What to work on ▸ Each line of the listing that includes the string "Fatheadz" needs to be located and copied.
** Source records follows **
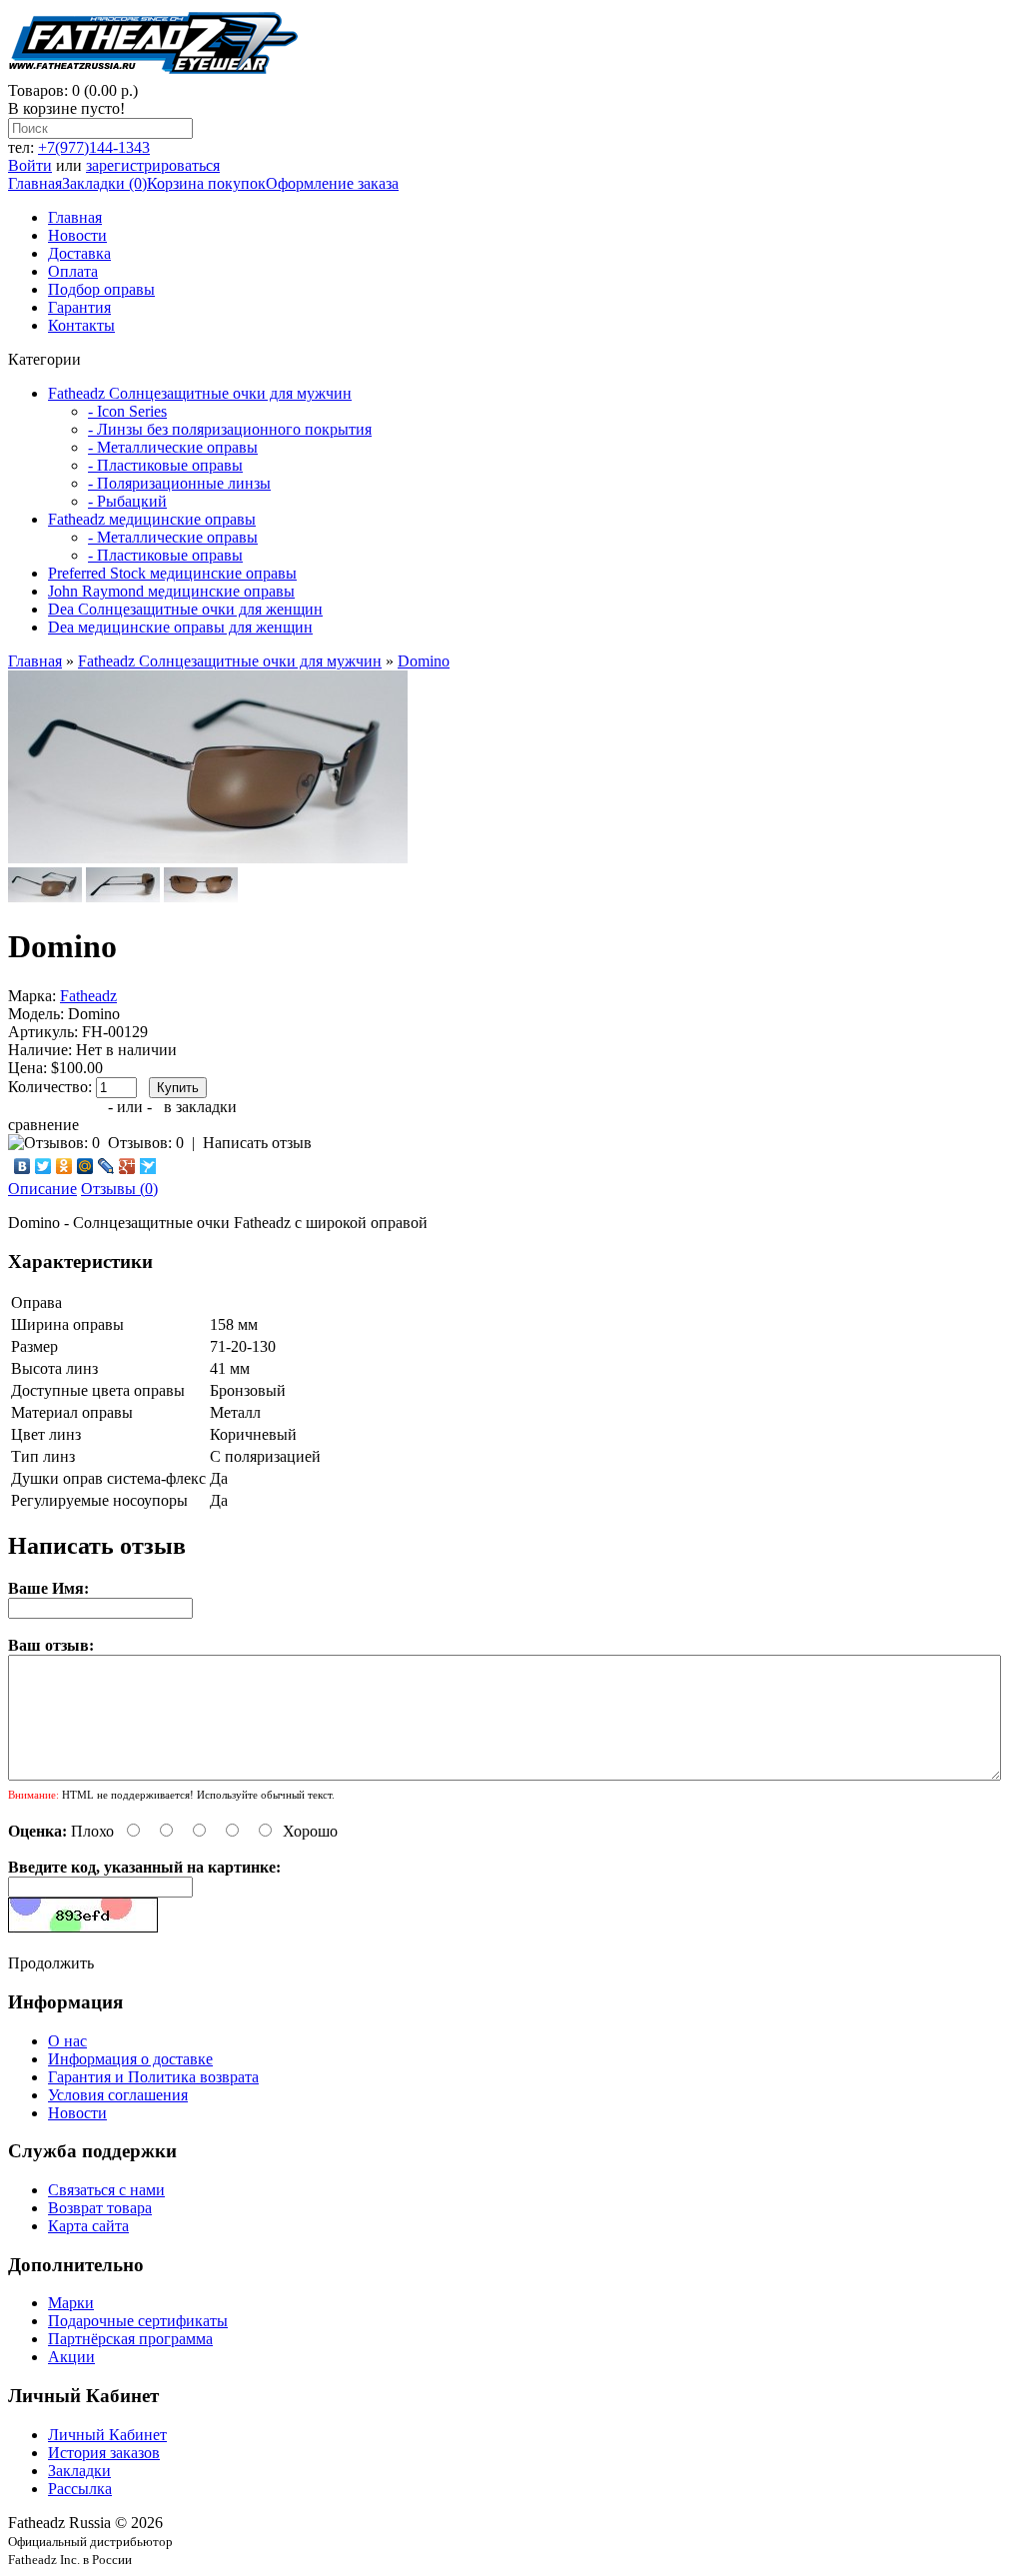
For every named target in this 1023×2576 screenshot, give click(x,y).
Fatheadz (88, 995)
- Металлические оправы (173, 447)
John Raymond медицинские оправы (171, 591)
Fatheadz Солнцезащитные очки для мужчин (200, 393)
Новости (77, 235)
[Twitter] (43, 1166)
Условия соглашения (118, 2094)
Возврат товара (100, 2207)
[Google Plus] (127, 1166)
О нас (67, 2040)
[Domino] (208, 857)
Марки (71, 2302)
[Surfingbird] (148, 1166)
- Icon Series (127, 411)
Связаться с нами (106, 2189)
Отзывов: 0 (146, 1142)
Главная (35, 183)
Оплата (73, 271)
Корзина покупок (206, 183)
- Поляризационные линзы (179, 483)
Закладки (79, 2470)
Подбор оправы (101, 289)
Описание (42, 1188)
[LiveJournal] (106, 1166)
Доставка (79, 253)
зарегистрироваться (153, 165)
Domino (424, 660)
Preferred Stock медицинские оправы (172, 573)
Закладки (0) (104, 183)
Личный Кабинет (107, 2434)
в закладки (200, 1106)
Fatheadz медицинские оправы (152, 519)
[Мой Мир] (85, 1166)
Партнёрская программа (130, 2338)
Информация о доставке (130, 2058)
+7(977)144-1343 (94, 147)
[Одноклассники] (64, 1166)
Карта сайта (88, 2225)
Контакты (81, 325)
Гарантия (79, 307)
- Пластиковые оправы (165, 465)
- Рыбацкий (127, 501)
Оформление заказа (332, 183)
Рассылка (80, 2488)
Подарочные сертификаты (138, 2320)
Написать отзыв (257, 1142)
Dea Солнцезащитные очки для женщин (185, 609)
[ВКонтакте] (22, 1166)
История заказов (104, 2452)
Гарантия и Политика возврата (153, 2076)
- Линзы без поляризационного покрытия (230, 429)
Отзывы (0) (119, 1188)
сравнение (43, 1124)
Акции (71, 2356)
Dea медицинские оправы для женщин (180, 627)
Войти (30, 165)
** End of Source records **
Your response ▸
Fatheadz (88, 995)
Fatheadz Солнцезащитные очки для мужчин (200, 393)
Fatheadz медицинские оправы (152, 519)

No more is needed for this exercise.